### DOCUMENT

Au Liban, à la veille des élections, les panneaux de campagne ont envahi les artères principales, appelant à voter pour des candidats présents dans la vie politique depuis des décennies. Forces Libanaises (FL) à Achrafiyeh, Hezbollah dans la banlieue sud de Beyrouth : pour motiver les indécis, les partis confessionnels font le tour de leur quartier, activant des chants à la gloire de leurs héros. En apparence, peu de choses ont changé dans le pays depuis les dernières élections de 2018.
Mais entre deux coins de rues, de nouveaux visages, souvent plus jeunes et connus pour leur activisme durant la Thawra (la « révolution » du 17 octobre 2019), tractent pour des formations politiques inédites, « votez pour le changement ! » lance un des militants. Les élections de ce dimanche 15 mai marquent la progression des « partis du changement » comme ils se nomment eux-mêmes, des formations issues de la société civile en rupture avec les partis confessionnels et qui prônent des idéaux issus de la Thawra, parmi lesquels la lutte contre la corruption et la déconstruction des mécanismes communautaires. Ce n’est pas la première fois que de tels candidats sont en lice. En 2018, lors des dernières législatives, ils avaient obtenu 1 siège au Parlement sur 128 [1]. A l’époque, ils n’étaient pas implantés dans toutes les régions libanaises.
Mais ce dimanche, pour la première fois, ces formations se présentent dans l’ensemble des 15 circonscriptions du pays. C’est du jamais vu. Un léger souffle de changement traverse le Liban. Pour cause, depuis le dernier scrutin, une crise financière féroce a frappé le pays, l’explosion du port de Beyrouth a dévasté une partie de la capitale, et en parallèle, de nombreuses figures révolutionnaires ont émergé pendant la Thawra. Elles sont portées par la colère de la population qui s’est paupérisée et par une nouvelle génération de Libanais qui n’a pas vécu la guerre civile et qui est plus détachés des partis confessionnels. Sur les réseaux sociaux, de nombreux électeurs qui étaient pourtant en âge de voter lors du dernier scrutin affirment avec enthousiasme qu’ils vont se rendre aux urnes pour la première fois de leur vie, car des partis de la société civile se présentent enfin dans leur région. Selon Rami Abou Eid, militant dans la formation Citoyens, Citoyennes dans un État (MMFD), qui se présente lui-même dans la région Békaa I : Zahlé, « ces élections ne changent pas foncièrement par rapport aux précédents scrutins. Elles sont imposées par les partis confessionnels, nous sommes soumis à une loi électorale [2] injuste qui les favorise. Mais nous jouons le jeu, car nous devons faire avancer nos idées ». Pour ce scrutin, l’opposition laïque espère emporter environ 10 sièges au Parlement sur 128.

### CONSIGNES
(A) Recopiez le passage du document qui commence par les mots contenant "Mais entre deux" et se termine par "les régions libanaises.", en remplaçant "partis confessionnels" par "partis traditionnels".
(B) Répondez à ces questions à partir du document :
(i) Quel jour ont lieu les élections ?
(ii) Combien de sièges ces candidats avaient-ils obtenus au Parlement en 2018 ?
(iii) Combien de sièges l'opposition laïque espère-t-elle emporter à ce scrutin ?

### DONNÉES FOURNIES

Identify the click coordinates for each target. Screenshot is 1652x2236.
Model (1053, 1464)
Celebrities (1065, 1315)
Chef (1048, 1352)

--

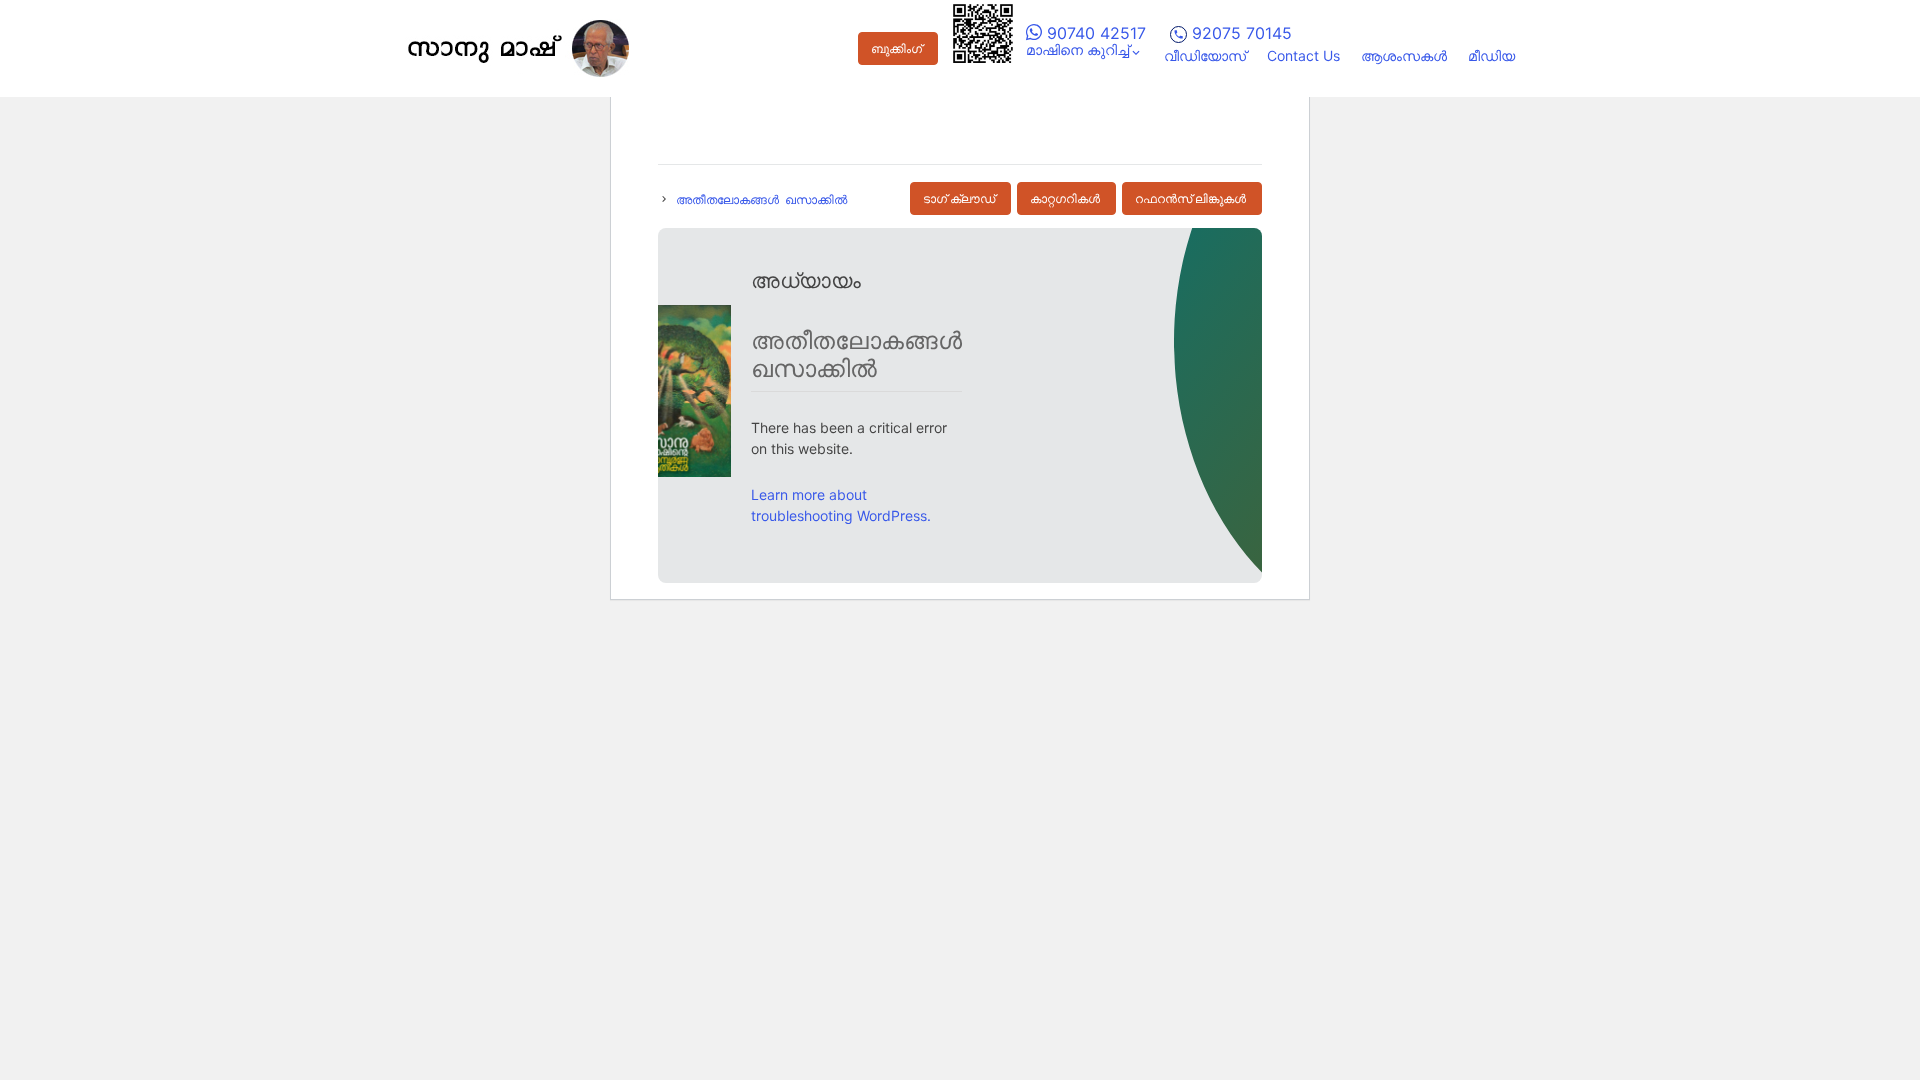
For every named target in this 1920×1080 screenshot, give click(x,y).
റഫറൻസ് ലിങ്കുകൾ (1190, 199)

### RÉPONSES COMPLÈTES
(A)
Mais entre deux coins de rues, de nouveaux visages, souvent plus jeunes et connus pour leur activisme durant la Thawra (la « révolution » du 17 octobre 2019), tractent pour des formations politiques inédites, « votez pour le changement ! » lance un des militants. Les élections de ce dimanche 15 mai marquent la progression des « partis du changement » comme ils se nomment eux-mêmes, des formations issues de la société civile en rupture avec les partis traditionnels et qui prônent des idéaux issus de la Thawra, parmi lesquels la lutte contre la corruption et la déconstruction des mécanismes communautaires. Ce n’est pas la première fois que de tels candidats sont en lice. En 2018, lors des dernières législatives, ils avaient obtenu 1 siège au Parlement sur 128 [1]. A l’époque, ils n’étaient pas implantés dans toutes les régions libanaises.

(B)
(i) Le dimanche 15 mai.
(ii) 1 siège sur 128.
(iii) Environ 10 sièges sur 128.